Extracted data:
- - - -
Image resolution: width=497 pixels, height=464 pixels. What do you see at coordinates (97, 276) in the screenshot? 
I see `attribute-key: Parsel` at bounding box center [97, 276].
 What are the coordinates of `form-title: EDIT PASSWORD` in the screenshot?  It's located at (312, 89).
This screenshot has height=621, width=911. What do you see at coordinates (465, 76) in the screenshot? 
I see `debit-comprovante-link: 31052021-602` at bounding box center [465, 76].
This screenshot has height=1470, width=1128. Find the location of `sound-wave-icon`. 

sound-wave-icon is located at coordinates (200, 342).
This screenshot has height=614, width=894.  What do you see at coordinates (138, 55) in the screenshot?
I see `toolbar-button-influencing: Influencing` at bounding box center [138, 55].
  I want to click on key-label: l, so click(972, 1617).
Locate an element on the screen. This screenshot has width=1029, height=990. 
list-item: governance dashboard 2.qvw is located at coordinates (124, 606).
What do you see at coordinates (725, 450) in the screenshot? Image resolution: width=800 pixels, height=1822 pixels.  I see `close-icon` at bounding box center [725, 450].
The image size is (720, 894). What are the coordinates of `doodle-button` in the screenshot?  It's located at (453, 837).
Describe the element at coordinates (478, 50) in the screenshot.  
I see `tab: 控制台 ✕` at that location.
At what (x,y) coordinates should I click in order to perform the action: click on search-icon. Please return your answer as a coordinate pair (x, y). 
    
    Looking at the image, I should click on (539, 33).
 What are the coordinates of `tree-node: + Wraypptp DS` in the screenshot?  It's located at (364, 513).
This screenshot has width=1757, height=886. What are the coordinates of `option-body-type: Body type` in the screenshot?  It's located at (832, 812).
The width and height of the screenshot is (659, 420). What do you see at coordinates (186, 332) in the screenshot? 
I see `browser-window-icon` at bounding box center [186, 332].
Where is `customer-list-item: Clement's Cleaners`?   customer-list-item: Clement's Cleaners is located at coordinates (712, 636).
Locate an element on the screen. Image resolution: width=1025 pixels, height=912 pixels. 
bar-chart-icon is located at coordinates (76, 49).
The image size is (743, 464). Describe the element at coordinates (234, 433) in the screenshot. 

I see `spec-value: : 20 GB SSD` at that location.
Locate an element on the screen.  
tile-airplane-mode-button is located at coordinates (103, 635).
- - - -
Collect every line from the items above that contains the word "sound".

This screenshot has height=1470, width=1128. Find the location of `sound-wave-icon`. 
sound-wave-icon is located at coordinates (200, 342).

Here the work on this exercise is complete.